A new type of targeted therapy directed against a receptor tyrosine kinase known as RET led to tumor shrinkage in about a third of people with advanced cancer carrying oncogenic (cancer-causing) genetic mutations, according to a small study presented this month at the annual meeting of the American Association for Cancer Research (AACR) and published in the AACR journal Cancer Discovery.

If its promise is confirmed in larger trials, BLU-667 could become another drug that works against cancers with specific genetic characteristics regardless of where they occur in the body. This type of therapy points to the need for routine genetic testing to match individuals with the therapies most likely to work for them.

“There is a critical unmet need for effective drugs against cancers that have the RET alteration, as there are no highly potent inhibitors currently approved specifically for these RET-driven cancers,” Vivek Subbiah, MD, associate medical director of the Clinical Center for Targeted Therapy at the University of Texas MD Anderson Cancer Center in Houston, said in an MD Anderson press release. “The current treatments for these cancers are limited to traditional chemotherapy and earlier generations of multiple kinase inhibitors. These options have had limited success with often considerable side effects that significantly impact the patient’s quality of life.”

Cancer therapies have traditionally been developed, tested and prescribed for tumors in a specific part of the body, such as lung or breast cancer. But treatments that target genetic characteristics of a tumor wherever it appears—known as “site agnostic”—could reduce the need for separate clinical trials and would be beneficial for people with rare cancers that are not widely studied.

Subbiah reported findings from the first human study of BLU-667, an oral drug that targets the receptor tyrosine kinase RET, which plays a role in cell proliferation. Oncogenic RET mutations and fusions can trigger the development of cancer, and RET is linked to around half of medullary thyroid cancers, 20 percent of papillary thyroid cancers and 1 to 2 percent of non-small-cell lung cancers (NSCLC), according to the MD Anderson release. It is also present in a very small percentage of other types of cancer. BLU-667 is 100 times more selective for RET than for other kinases and therefore should cause fewer side effects. It also appears to block the development of resistance to multikinase inhibitors.

“Current therapies for RET-altered cancers are restricted to multikinase inhibitors and chemotherapy, which are nonspecific and display significant off-target toxicity,” Subbiah said in an AACR press release. “In an effort to revolutionize treatment for these cancers, BLU-667 was designed to specifically target oncogenic RET fusions and activating mutations.”
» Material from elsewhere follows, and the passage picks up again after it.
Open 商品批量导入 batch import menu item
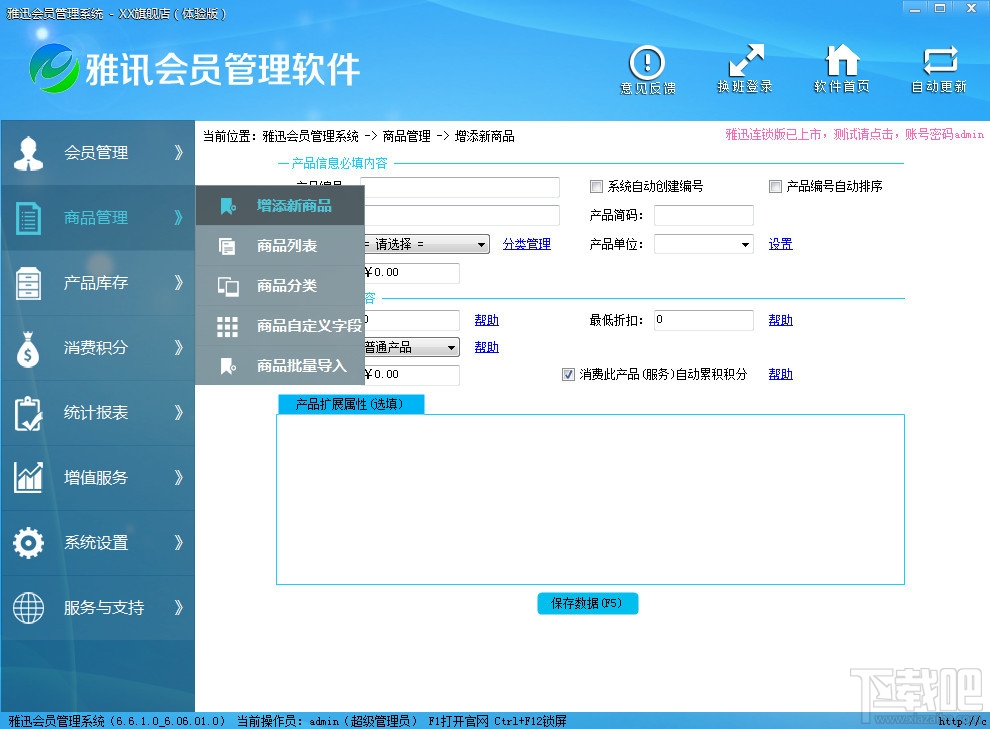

This Phase I proof-of-concept study enrolled 43 participants with inoperable advanced solid tumors, including 26 people with RET-mutant medullary thyroid cancer and 15 NSCLC patients with RET fusions. Some were being treated for the first time while others had tried up to eight prior therapies.

BLU-667 was administered once daily at doses of 30 to 400 milligrams per day on a four-week cycle. Subbiah reported interim results; the study is ongoing and a majority of participants are still on treatment. The trial, called ARROW, is currently recruiting additional participants across the United States and in Singapore and Spain.
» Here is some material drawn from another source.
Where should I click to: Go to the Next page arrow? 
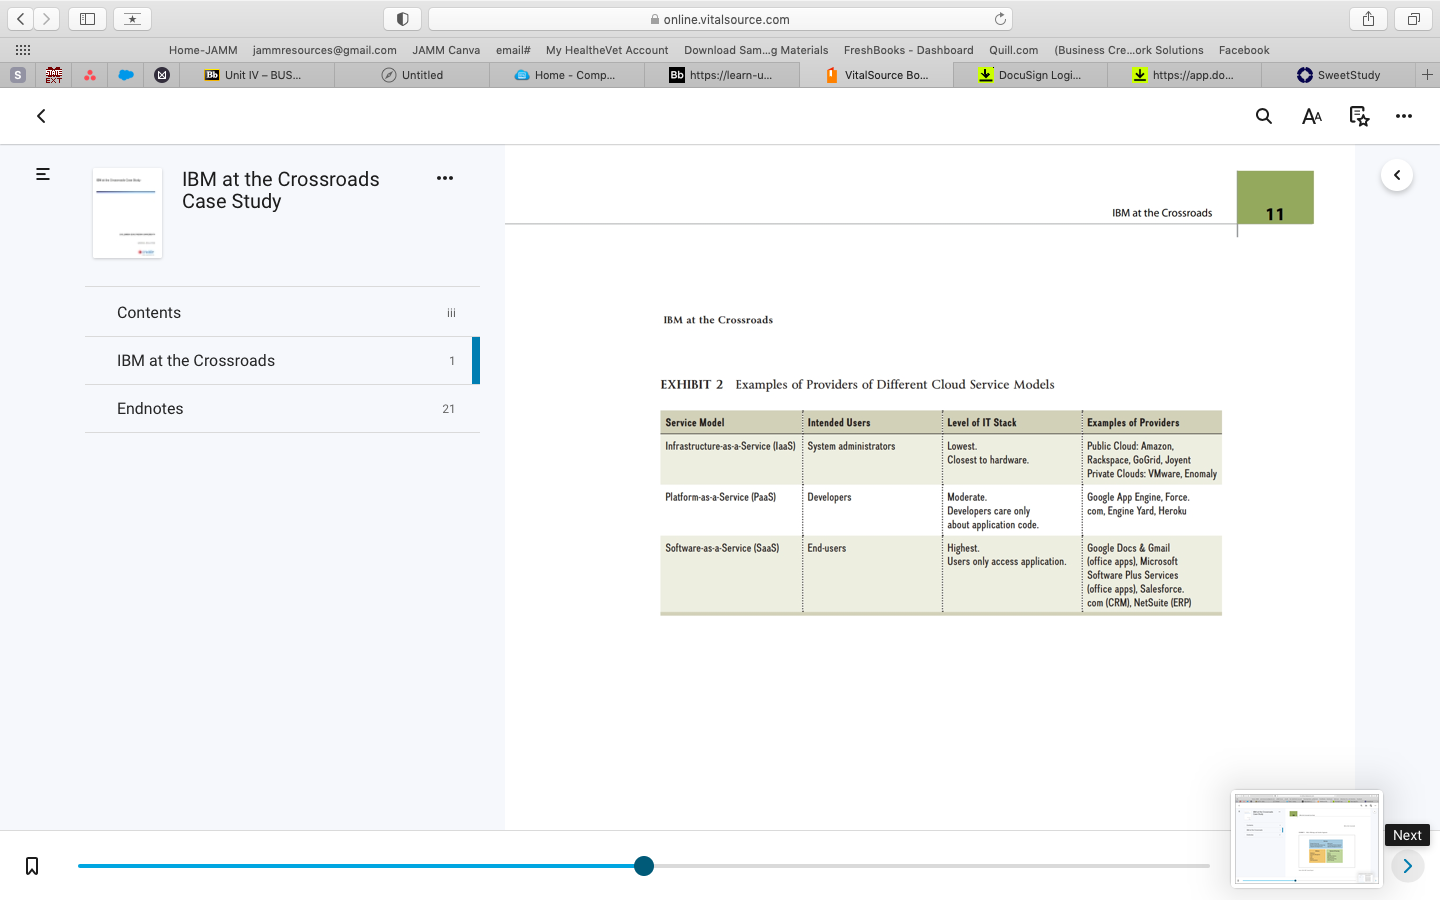coord(1407,866)
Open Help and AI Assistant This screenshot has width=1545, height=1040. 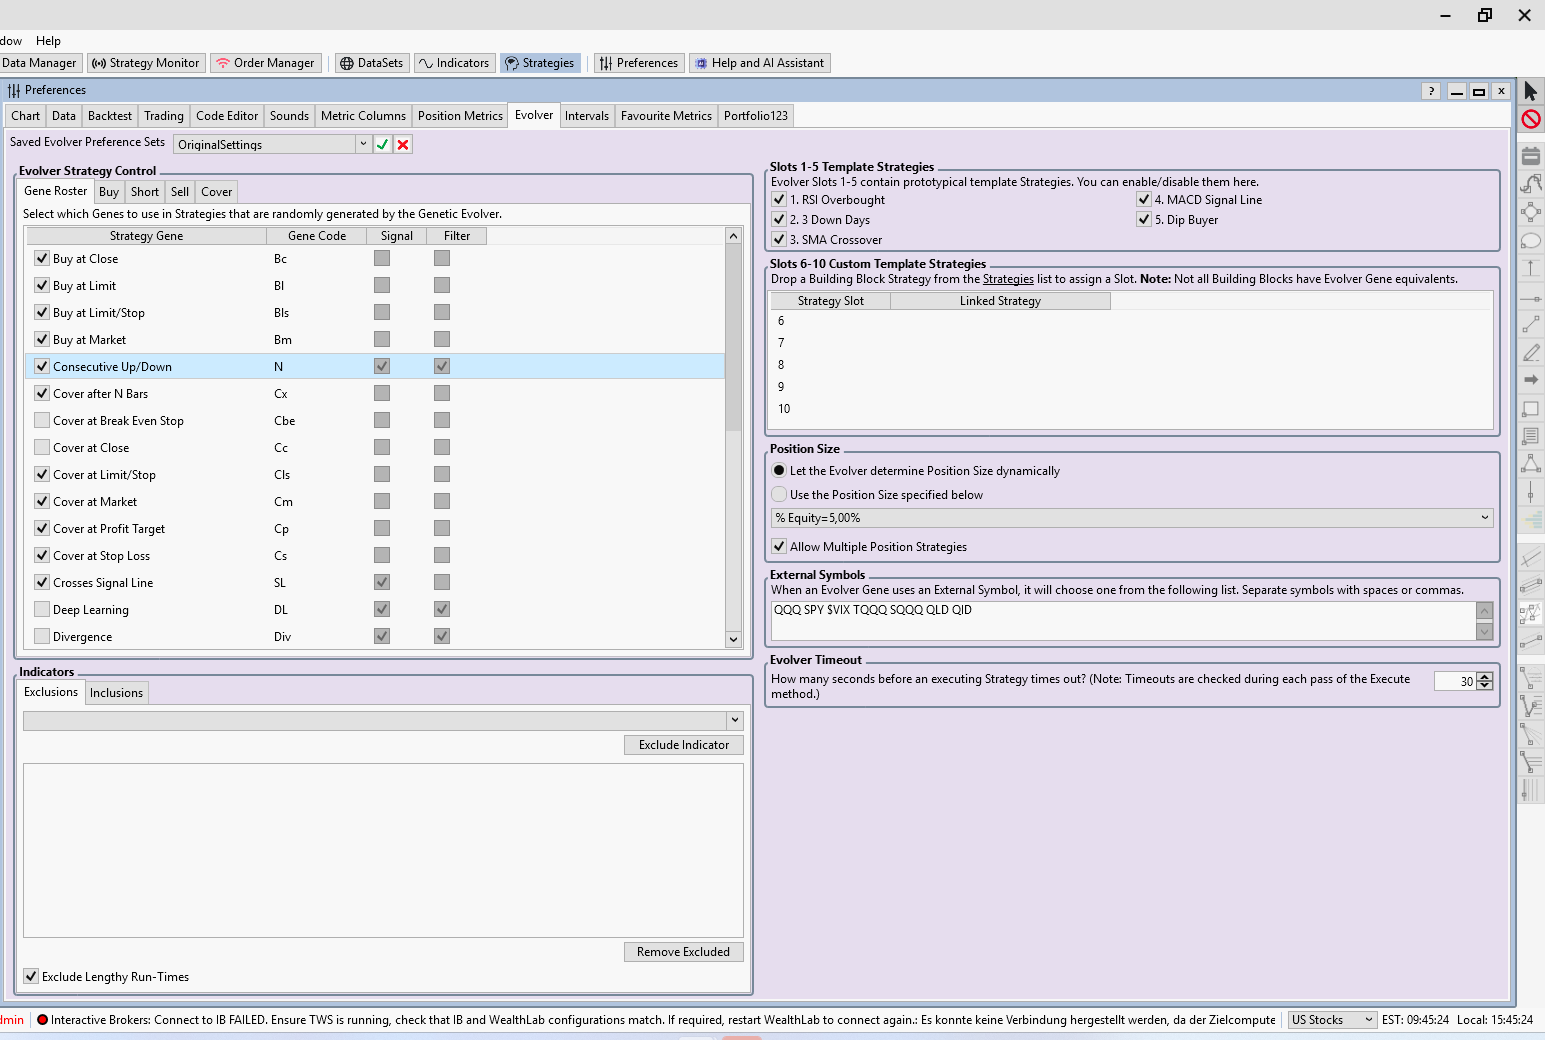click(759, 63)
BLU-667 at doses of 60 mg or higher showed “broad antitumor activity” across multiple types of RET alterations. The best overall response rate, meaning complete or partial tumor shrinkage, was 37 percent (11 of the 30 participants with available post-treatment data). This included five partial responses in NSCLC cancer patients and five partial responses and one complete response in thyroid cancer patients, according to the study abstract. Response rates were 45 percent for lung cancer and 32 percent for thyroid cancer, according to the AACR press release.

Treatment was generally safe and well tolerated at the doses tested so far. The most common adverse event was constipation (23 percent), mostly rated as mild; 16 percent had increased liver enzymes. There were no severe adverse events, and only one person stopped treatment due to side effects.

Although BLU-667 works only against a small proportion of cancers, it contributes to an emerging treatment paradigm of targeting cancers with specific genetic mutations anywhere in the body.

Last year, the Food and Drug Administration approved the checkpoint inhibitor Keytruda (pembrolizumab) for any type of advanced cancer with mismatch repair deficiency or microsatellite instability, meaning the tumors have a broken DNA repair system and are unable to fix genetic damage.

Researchers have reported promising findings from studies of another experimental drug, larotrectinib, which targets tumors with tropomyosin receptor kinase (TRK) fusions. When a TRK gene in a cancer cell fuses with another gene, it promotes cancer cell growth.

These advances suggest that routine genetic screening will become increasingly important to identify which patients are most likely to benefit from therapies that target specific tumor mutations, regardless of where they occur.

“I encourage all cancer patients to undergo genomic testing, as tumors with rare genomic aberrations may have effective drugs that are in clinical trials that could be beneficial to them,” Subbiah said.